[ 09/07/2005 ]
DIVENTA OPERATIVO DOLOMIT E FIP SCIOGLIE GLI INDUGI
Cresce l’appeal dei fondi immobiliari tra i risparmiatori italiani. A inizio luglio è diventato operativo il terzo prodotto di Deutsche Bank Fondimmobiliari. Distribuito esclusivamente dalla rete della Cassa di Risparmio di Bolzano, il fondo ha chiuso le sottoscrizioni tra gli investitori retail dell’Alto Adige oltrepassando la soglia massima prevista dei 100 milioni di euro. Dolomit, che punta soprattutto su immobili del terziario-commerciale-alberghiero situati nel nord Italia, rappresenta uno dei primi fondi immobiliari a prevedere delle finestre di riapertura: il fondo ha una durata di otto anni e dal secondo anno è possibile chiedere il rimborso anticipato delle quote ed effettuare nuove sottoscrizioni.
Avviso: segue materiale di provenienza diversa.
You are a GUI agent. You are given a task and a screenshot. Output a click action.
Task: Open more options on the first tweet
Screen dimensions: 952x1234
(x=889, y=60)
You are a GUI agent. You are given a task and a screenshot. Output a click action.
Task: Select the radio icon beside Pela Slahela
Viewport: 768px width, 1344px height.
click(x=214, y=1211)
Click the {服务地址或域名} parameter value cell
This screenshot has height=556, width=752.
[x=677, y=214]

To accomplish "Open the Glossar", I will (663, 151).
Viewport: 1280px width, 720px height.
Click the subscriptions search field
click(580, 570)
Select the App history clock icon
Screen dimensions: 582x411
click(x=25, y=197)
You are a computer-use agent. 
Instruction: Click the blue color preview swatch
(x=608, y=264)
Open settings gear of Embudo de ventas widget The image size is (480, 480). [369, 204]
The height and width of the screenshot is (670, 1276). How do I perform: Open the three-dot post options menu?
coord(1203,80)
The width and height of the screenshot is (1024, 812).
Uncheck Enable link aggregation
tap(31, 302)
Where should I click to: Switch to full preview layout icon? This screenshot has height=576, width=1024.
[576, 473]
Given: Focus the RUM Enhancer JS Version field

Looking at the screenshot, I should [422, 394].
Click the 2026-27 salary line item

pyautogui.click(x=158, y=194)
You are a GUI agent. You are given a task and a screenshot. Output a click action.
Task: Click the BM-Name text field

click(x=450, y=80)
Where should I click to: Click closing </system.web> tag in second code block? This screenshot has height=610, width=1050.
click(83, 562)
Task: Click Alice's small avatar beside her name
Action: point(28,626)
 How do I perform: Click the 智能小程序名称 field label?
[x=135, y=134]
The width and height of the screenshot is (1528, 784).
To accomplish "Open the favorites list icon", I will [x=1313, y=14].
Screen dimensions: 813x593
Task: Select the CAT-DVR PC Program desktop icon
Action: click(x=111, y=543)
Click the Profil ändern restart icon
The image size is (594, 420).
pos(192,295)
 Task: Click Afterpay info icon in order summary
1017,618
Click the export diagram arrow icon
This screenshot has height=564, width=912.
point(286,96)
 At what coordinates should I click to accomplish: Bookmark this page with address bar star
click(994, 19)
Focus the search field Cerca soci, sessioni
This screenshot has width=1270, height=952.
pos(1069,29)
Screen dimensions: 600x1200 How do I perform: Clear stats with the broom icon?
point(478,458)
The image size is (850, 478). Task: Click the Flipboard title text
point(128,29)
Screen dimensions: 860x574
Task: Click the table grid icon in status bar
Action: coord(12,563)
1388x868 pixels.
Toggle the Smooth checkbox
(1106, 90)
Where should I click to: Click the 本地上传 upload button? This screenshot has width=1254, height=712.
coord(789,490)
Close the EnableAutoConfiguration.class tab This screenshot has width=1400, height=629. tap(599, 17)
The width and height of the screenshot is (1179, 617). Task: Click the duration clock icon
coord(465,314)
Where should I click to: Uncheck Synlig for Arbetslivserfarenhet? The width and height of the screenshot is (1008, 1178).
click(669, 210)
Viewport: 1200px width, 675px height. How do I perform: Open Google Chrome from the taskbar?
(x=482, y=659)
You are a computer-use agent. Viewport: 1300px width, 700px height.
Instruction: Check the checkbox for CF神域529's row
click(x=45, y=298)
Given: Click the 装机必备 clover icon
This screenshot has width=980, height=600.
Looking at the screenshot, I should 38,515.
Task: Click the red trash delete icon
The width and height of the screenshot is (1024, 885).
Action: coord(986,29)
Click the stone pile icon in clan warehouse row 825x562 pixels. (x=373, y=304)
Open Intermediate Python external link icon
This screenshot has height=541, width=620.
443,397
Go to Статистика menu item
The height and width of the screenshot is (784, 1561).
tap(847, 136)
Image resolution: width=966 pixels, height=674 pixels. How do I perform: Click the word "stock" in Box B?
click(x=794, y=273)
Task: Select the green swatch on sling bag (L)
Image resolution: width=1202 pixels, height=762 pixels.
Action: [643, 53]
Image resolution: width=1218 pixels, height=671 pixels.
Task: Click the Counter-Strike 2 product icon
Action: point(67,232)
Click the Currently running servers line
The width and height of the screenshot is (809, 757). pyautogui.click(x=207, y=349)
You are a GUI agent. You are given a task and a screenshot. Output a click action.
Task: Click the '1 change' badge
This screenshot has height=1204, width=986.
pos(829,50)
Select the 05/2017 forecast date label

Il desiderio delle famiglie italiane di investire piccole somme nel mattone è testimoniato anche dal successo ottenuto dal collocamento di Berenice fondo uffici, ultimo nato nella famiglia di prodotti targati Pirelli Real Estate Sgr. La società ha chiuso in anticipo l’offerta pubblica di vendita, in quanto già nei primi quattro giorni le adesioni del pubblico retail hanno superato l’ammontare delle quote complessivamente offerte, mentre rimane aperto il collocamento riservato agli operatori istituzionali (7% dell’offerta globale). Il prezzo di offerta delle quote, compreso tra 500 e 520 euro cadauna, sarà comunicato entro il 28 luglio e l’inizio delle negoziazioni in Borsa avrà luogo il 29 luglio. Il valore di mercato dei 54 immobili conferiti, la cui destinazione principale è a uso uffici, è pari a circa 860 milioni di euro, mentre il valore del fondo in fase di costituzione è di circa 300 milioni al netto del debito (450 milioni). Sul fronte dei prodotti destinati a operatori qualificati c’è da segnalare l’avvio del collocamento del Fondo Immobili Pubblici (Fip), gestito dalla società Investire Immobiliare in collaborazione con Pirelli Real Estate Sgr e Bnl Fondi immobiliari, dopo la sentenza del Tar del Lazio che ha respinto i ricorsi presentati da Inps, Inpdai e Inpdap che chiedevano l’annullamento del decreto di conferimento al Fip degli immobili che ospitano i loro uffici a prezzi scontati.